Just take, for instance, the likes of a poem such as 'herman gorter on a first of may in the eighties' to appreciate the huge gap that needs to be bridged by a translator for an American reader or any other reader in the English-speaking world to even begin to grasp what the poem is all about. The first of May gives a degree of context but one cannot automatically attribute workers' pride to the first name that crops up, the name Gorter which probably does not ring a bell. The fact that the man mentioned in the first line has 'a bald west frisian head' also has to be taken at face value (though it remains tenuous: there could be someone else on the scene). It is interesting to observe that in the reasoning given above no translation issues occur. Gorter, a first of May, a bald West Frisian head: it is all credible. This narrative poem goes on to zoom in on that head. It is said to jut out above a fur collar which, so rumour has it, once belonged to the Tsar:

in the photo a bald west frisian head
a pharaoh's head gone astray in the marshy delta
jutting out above a fur collar about which people then
whispered: that was once the tsar's collar
because upon lenin's orders and in the party's
interest it was thought that our poet pottered
about here in crown jewels but the way he stares out
over us and above everything so yearningly is never how
a shady dealer would look forward to eternity’s future (3)

An American reader can now deduce that the poem is about a poet, a certain Gorter who must have had a distinctive head, who had communist sympathies and who may or may not have rummaged about in the clothes that the Romanovs were forced to abandon in the Soviet Union.

In the Butterman edition you are helped out in a further couple of ways. With minor interventions of a syntactic nature she manages to ensure that the virtual lack of punctuation is less acutely felt in English than in Dutch. What is more, at the end of the book additional information is provided about this poem so that the reader can at least conclude that in the case of Gorter 'May' is no incidental or casual reference. You realize from the translation work that the poem has been very closely read -- and undoubtedly also read aloud -- and from the annotation that much background reading has also been done. It was evidently an enormous task and credit must also go to the response group, all of whom must likewise have had a whole Lucebert library near at hand. All further Gorter implications in the poem in question can easily be identified (such as his Menschheit, 'the labourers crowd around the trough of knowledge', 'the day opens up like a golden rose' and The School of Poetry). So it is that the discerning reader is given sufficient background information to augment his reading experience.

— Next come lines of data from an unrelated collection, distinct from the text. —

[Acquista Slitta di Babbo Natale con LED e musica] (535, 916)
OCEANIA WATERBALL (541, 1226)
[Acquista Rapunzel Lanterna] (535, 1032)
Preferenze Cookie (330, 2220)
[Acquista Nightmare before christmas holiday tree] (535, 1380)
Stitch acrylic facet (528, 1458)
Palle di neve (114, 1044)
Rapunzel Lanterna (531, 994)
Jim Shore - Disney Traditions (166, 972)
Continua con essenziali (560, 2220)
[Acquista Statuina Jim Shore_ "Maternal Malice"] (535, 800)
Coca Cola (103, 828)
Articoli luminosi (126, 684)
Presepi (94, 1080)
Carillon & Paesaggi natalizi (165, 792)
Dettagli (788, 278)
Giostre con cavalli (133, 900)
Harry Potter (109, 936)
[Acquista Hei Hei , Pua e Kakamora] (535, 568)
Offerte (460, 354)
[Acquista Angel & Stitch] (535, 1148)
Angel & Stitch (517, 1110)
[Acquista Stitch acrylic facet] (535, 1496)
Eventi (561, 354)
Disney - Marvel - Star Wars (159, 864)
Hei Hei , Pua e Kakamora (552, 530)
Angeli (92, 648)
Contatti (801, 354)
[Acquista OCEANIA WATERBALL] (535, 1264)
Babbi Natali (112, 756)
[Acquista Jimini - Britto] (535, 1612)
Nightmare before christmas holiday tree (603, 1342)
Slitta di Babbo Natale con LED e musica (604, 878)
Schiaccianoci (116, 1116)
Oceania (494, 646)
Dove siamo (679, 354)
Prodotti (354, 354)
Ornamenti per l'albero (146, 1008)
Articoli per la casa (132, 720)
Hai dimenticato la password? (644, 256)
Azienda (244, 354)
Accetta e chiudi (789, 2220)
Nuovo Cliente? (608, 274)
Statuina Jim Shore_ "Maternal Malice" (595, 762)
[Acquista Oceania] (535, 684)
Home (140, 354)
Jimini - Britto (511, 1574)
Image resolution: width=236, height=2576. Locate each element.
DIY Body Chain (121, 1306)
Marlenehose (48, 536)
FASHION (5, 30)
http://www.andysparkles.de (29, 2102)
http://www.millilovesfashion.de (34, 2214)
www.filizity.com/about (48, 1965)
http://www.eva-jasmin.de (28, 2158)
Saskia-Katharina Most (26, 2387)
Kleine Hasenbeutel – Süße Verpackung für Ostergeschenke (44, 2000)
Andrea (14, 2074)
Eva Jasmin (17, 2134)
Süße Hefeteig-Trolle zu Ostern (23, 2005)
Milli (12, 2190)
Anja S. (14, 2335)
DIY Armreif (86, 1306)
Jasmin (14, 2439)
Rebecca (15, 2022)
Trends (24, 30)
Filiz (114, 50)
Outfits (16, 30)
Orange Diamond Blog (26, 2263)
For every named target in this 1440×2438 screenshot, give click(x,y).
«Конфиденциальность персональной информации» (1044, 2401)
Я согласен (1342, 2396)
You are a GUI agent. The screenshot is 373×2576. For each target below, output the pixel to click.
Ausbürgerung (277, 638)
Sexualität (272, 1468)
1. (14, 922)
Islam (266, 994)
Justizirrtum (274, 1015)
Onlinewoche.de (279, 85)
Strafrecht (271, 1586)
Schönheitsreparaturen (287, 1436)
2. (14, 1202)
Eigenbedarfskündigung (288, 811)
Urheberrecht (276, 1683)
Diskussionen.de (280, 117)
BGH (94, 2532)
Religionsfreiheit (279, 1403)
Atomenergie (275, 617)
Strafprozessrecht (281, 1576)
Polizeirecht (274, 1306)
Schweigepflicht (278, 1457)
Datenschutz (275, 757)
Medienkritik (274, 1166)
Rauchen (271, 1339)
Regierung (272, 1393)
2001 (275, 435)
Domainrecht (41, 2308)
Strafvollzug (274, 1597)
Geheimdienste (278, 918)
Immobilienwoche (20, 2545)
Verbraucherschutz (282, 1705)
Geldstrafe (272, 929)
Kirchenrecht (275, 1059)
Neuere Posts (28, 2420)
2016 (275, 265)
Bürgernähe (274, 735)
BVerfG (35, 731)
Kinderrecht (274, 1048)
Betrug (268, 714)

In fact he can extend that experience to all of Lucebert's poems: four imposing volumes in English in which what is especially noticeable is just how illuminating these translations can be -- a top achievement by Diane Butterman.

___

1. The translation is also dear to me because of the Paul Celan 'niemandsroos' reference made by Lucebert. Diane Butterman opted for John Feltsiner's 'no-one's-rose' translation.

2. The art collector Piet Boendermaker (1877-1947) and the former director of the Stedelijk Museum in Amsterdam, C.W.H. Baard. The building is the Boendermaker Gallery, opened by Baard in 1928, later home of Lucebert and his family and known as the Boendermakerhof. To a certain extent the English translation is stripped of what one might term insider allusions to take on more generalized significance.

3. It is thus useful for Dutch readers to simultaneously have at their disposal at least the opening lines of the source poem: 'op de foto een kale westfriese kop / een in de moerasdelta verdwaald faraohoofd / boven een bontkraagje waarvan men toen / fluisterde: dat was eens het kraagje van de tsaar / omdat in opdracht van lenin en ten behoeve / van de partij onze dichter hier zou scharrelen / in kroonjuwelen maar zoals hij staart over / ons en alles uit zo hunkerend kijkt nooit / een sjacheraar uit naar de toekomst der eeuwigheid'.